Koolstofnanobuisnetwerkendit

door het oplossen van een lineair polymeer in een vaste driedimensionale epoxy matrix, zodat ze onderling verwisselbaar zijn, wordt het lineaire polymeer mobiel bij een bepaalde temperatuur wanneer koolstofnanobuisjes ook in epoxy materiaal worden opgenomen, en een gelijkstroom door de buizen wordt geleid, wijst een significante verschuiving in de detectiekromme op permanente schade aan het polymeer, waardoor een scheur wordt ‘ontdekt’. Wanneer de koolstof nanotubes een scheur binnen de structuur voelen, kunnen zij als thermische transporten worden gebruikt om de matrijs op te warmen zodat kunnen de lineaire polymeren diffunderen om de scheuren in de epoxymatrijs te vullen. Zo geneest het materiaal.een andere benadering werd voorgesteld door Prof. J. Aizenberg van de Harvard-universiteit, die voorstelde om gladde, door vloeistof doordrenkte poreuze oppervlakken (SLIPS) te gebruiken, een poreus materiaal geïnspireerd door de vleesetende kruikenplant en gevuld met een smeervloeistof die niet mengbaar is met water en olie. SLIPS bezitten zelfgenezende en zelfsmerende eigenschappen evenals icefobicity en werden met succes gebruikt voor vele doeleinden.

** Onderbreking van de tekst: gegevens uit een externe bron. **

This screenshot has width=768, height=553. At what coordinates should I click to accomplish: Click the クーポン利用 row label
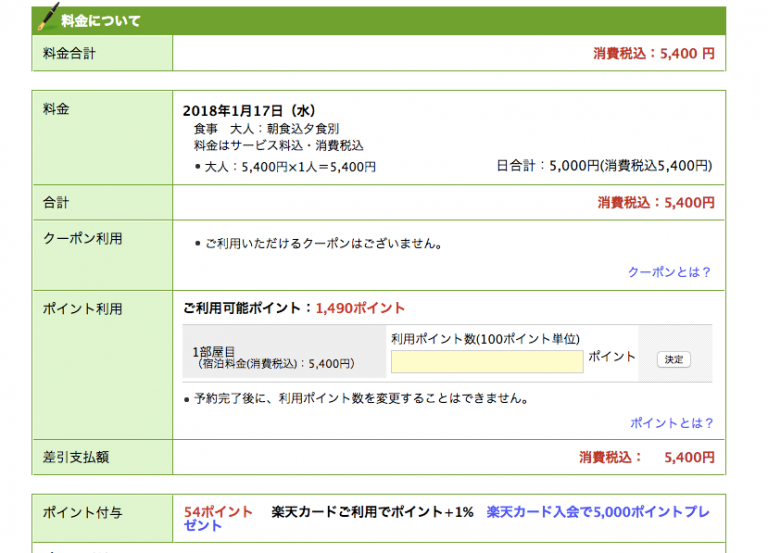coord(76,239)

sacrificial thread stitchingdit

organische draden (zoals polylactide filament bijvoorbeeld) worden gestikt door laminaatlagen van vezelversterkte polymeer, die vervolgens worden gekookt en uit het materiaal gezogen na het uitharden van het polymeer, waarbij lege kanalen achterblijven die met helende middelen kunnen worden gevuld.